I didn't notice this site in the lists above- I posted a snippet from it belowhttp://www.caringforkids.cps.ca/babies/Circumcision.htm
Circumcision Information for Parents
Canadian Paediatric Society
I can't imagine reading the risks and taking a chance with circumcision. Of course, it is not totally accurate, but it is the only concise summary of the risks of circumcision verses the natural 'problems' that might occur if left intact. Unfortunatly the statistics do not come close to those of countries where intactness is the norm and the increase of 'problems' are probably due to lack of knowledge of proper foreskin care (i.e. LEAVE IT ALONE), misdiagnosis, and cultural bias.
The comparison of necessary RE-circumcisions is particularly staggering to me. JUST really clarifies for me that even with these inflated stats of intact 'problems' you might as well leave your son intact then have your son circed and then re-circed.
Baybee... I wonder if your contact at DOC could suggest some amendments??

PROBLEMS TO WORK ON
1. Based on the post about circumcision information, answer yes or no to each statement, and quote the words from the post that decide it. (a) The poster calls the summary of risks completely accurate. (b) The poster finds the comparison of necessary re-circumcisions particularly staggering. (c) The poster says the statistics come close to those of countries where intactness is the norm.
2. Reproduce the part of the post that starts with the words "I didn't notice" and ends with "and cultural bias.", without changing any of it.

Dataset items
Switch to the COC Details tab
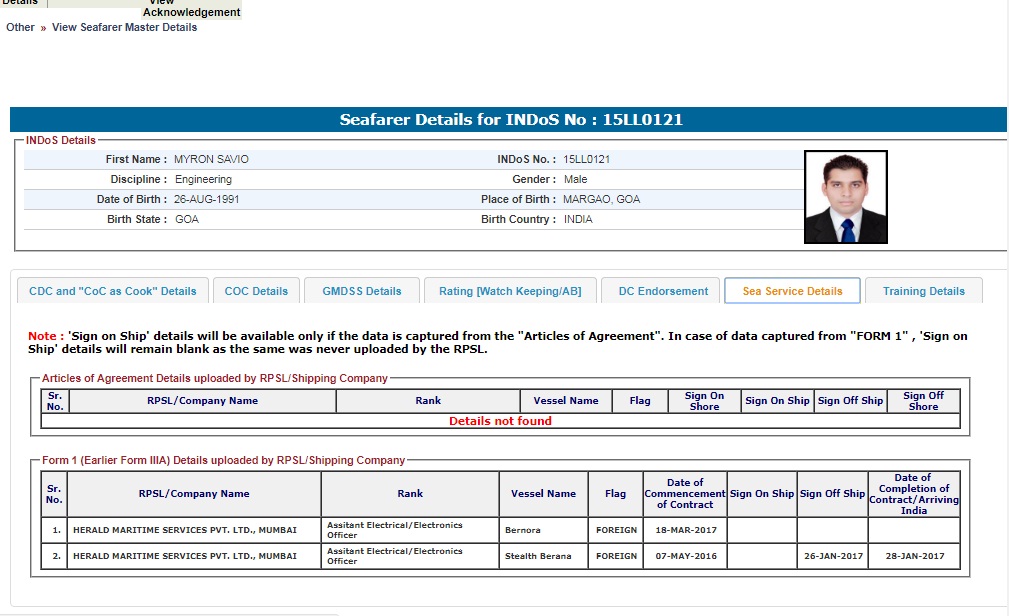(x=256, y=291)
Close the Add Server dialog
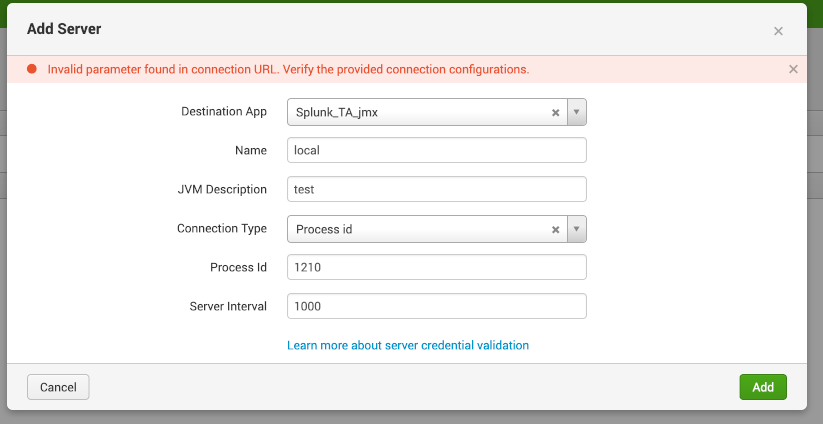This screenshot has height=424, width=823. (x=778, y=31)
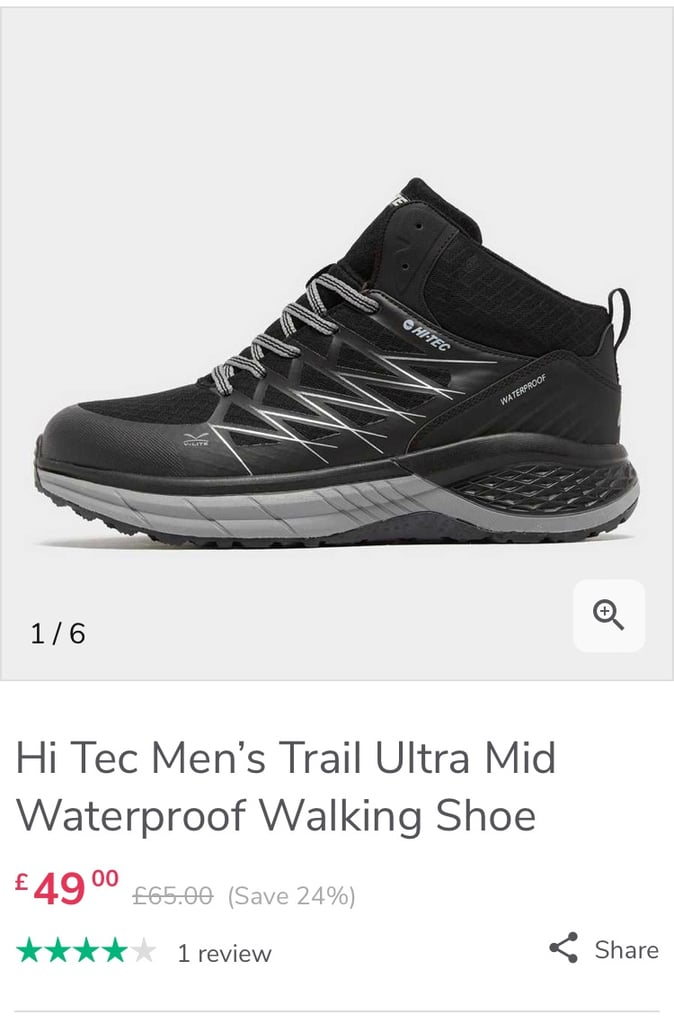
Task: Tap the heel pull loop of the shoe
Action: (619, 312)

RESULTS OF THE EXERCISE
1.
(a) No: "Of course, it is not totally accurate"
(b) Yes: "The comparison of necessary RE-circumcisions is particularly staggering to me."
(c) No: "Unfortunatly the statistics do not come close to those of countries where intactness is the norm"

2.
I didn't notice this site in the lists above- I posted a snippet from it belowhttp://www.caringforkids.cps.ca/babies/Circumcision.htm
Circumcision Information for Parents
Canadian Paediatric Society
I can't imagine reading the risks and taking a chance with circumcision. Of course, it is not totally accurate, but it is the only concise summary of the risks of circumcision verses the natural 'problems' that might occur if left intact. Unfortunatly the statistics do not come close to those of countries where intactness is the norm and the increase of 'problems' are probably due to lack of knowledge of proper foreskin care (i.e. LEAVE IT ALONE), misdiagnosis, and cultural bias.